There are many parents who go through a divorce, and for most of them, getting full custody of their child is their ultimate goal. If you are going through a divorce and you have consulted an attorney, it is likely that the attorney will ask you what your goals are in the divorce case. If you have not read any of our previous posts regarding child custody, you could still be hoping that you would be awarded full custody of your child once the divorce is finalized. Most parents undergoing a divorce want to have as more time as possible with their child, possibly because they feel that they’re losing hold of everything else in their family life. Some parents would even resort to intimidation, just to gain full custody of the child, which, by the way, is not a legal term. ‘Full Custody’, we mean.
There are also cases wherein parents are seeking full custody because of very legitimate reasons. There could be the presence of abuse from the other parent, neglect, or other significant reasons. There are also some who would like to terminate the other parent’s rights to the child, or just restrict the time the other parent can spend with the child. Other times, one party in the divorce is just angry and is trying to get back at the spouse in the worst possible manner, using their child. He or she might even threaten the other parent with a lawsuit. Whatever the case, it is almost impossible for Texas courts to terminate parental rights under normal circumstances.
What Full Custody Means
Full custody is a huge responsibility. It means physical possession of your child and making decisions for your child, all by yourself. It also places a huge responsibility for you to secure financial stability for the child after eliminating another source of income for the child’s needs (the other parent). Threatening and acting on your threats to gain full custody of the child is a definite way to make your divorce case disastrous.
Terminating parental rights is not going to be easy. No matter how angry you are or how much your spouse has wronged you in your marriage, the courts may not agree with your plans to have the parental rights of your spouse terminated. After all, the court will always decide according to the child’s best interests, rather than how badly you want your spouse out of your life. The court should find enough evidence that terminating parental rights is due, and that it would be best for your child. It might be easy enough to present evidence that would satisfy both requirements, but it would be more difficult to nail both.
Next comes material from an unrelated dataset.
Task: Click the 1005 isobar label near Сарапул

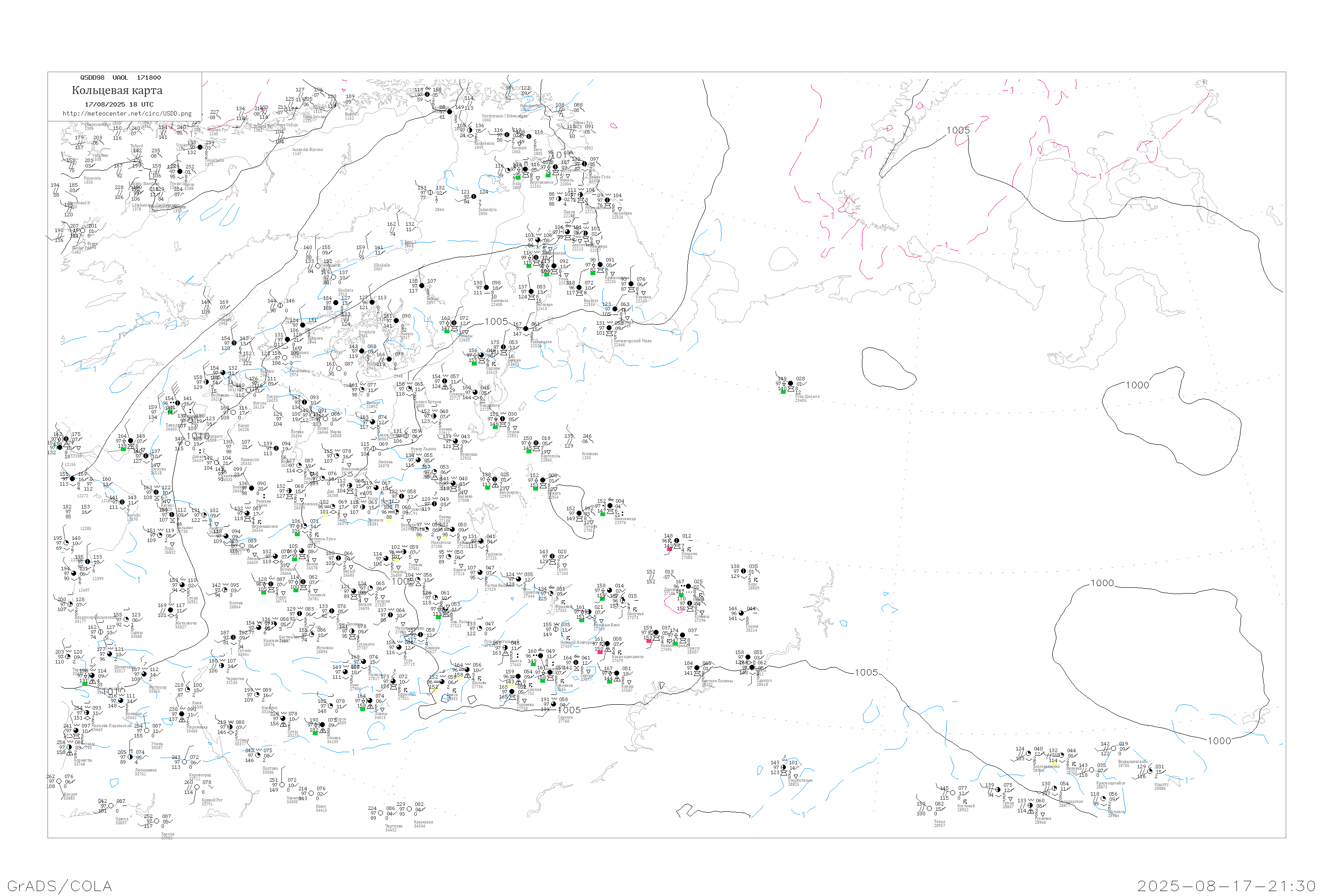Action: click(866, 672)

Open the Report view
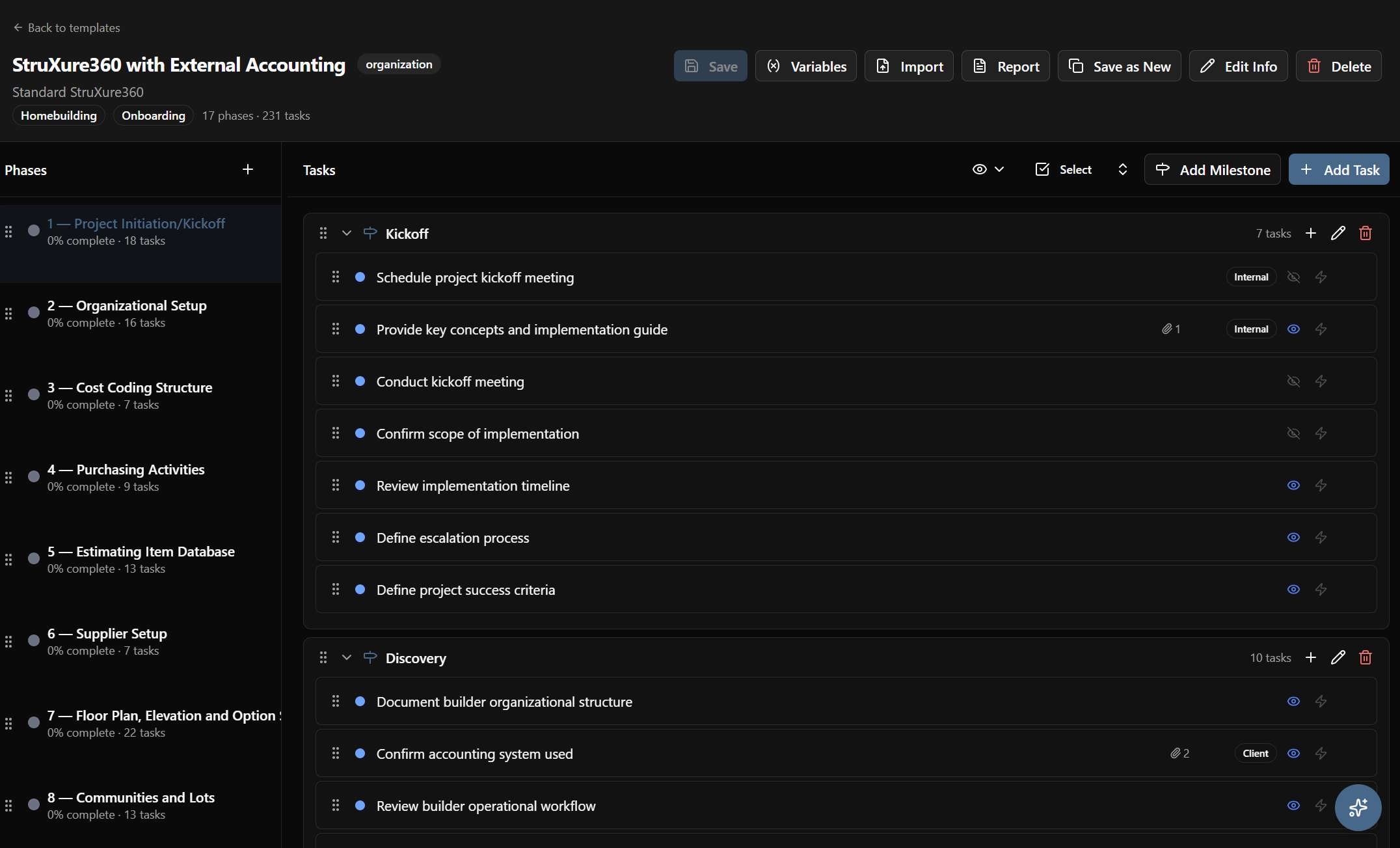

When is Termination of Parental Rights Allowed?
According to the Texas Family Code, there are situations that call for the involuntary termination of parental rights. These situations include abandonment, failing to provide necessary financial support for more than six months, putting a child in danger, and committing crimes such as murder. Offenses made against you by your spouse is not counted as a reason to terminate parental rights. Offenses towards the child such as failing to pick up the child as scheduled, or talking badly about you in front of the child are not strong enough reasons for the court to grant you full custody of the child.
If you do have a legit reason for the termination of parental rights, make sure that you can present solid evidence at court if you want your petition for parental rights termination to be granted by the judge. It is a fact that asking a court to terminate the parental rights of your ex-spouse is a big deal. If you are doing it out of spite, while seeking ‘revenge’ against your ex-spouse, you would be spending time and energy in fighting your spouse, which you could use in caring for your child instead.
At the end of the day, what really matters after you are officially divorced is your child’s well-being, as well as your mental and emotional health. If you allow bitterness to rule in your daily life, you might never get to move on from the pains of the divorce. Instead of focusing on terminating the parental rights of your child’s other parent, you could look for alternate solutions to get the issue solved.
Focusing on Your Priorities
You need to ask yourself to define what your priorities are. Is it getting back at your ex or is it your child’s happiness? If it is the latter, you may want to think deeply about whether your lawsuit to terminate the parental rights of your child’s other parent would make him or her happy. Your child could be seeing the situation differently than you do.
If you think that terminating the parental rights of the other parent and gaining full custody of your child is in your child’s best interests, it might be better to consider requesting for a modification after the other parent violated the order of the judge. This will be easier and would cost you significantly lesser too. Whatever method you choose to pursue, hiring a lawyer you can trust would help you achieve your goals successfully.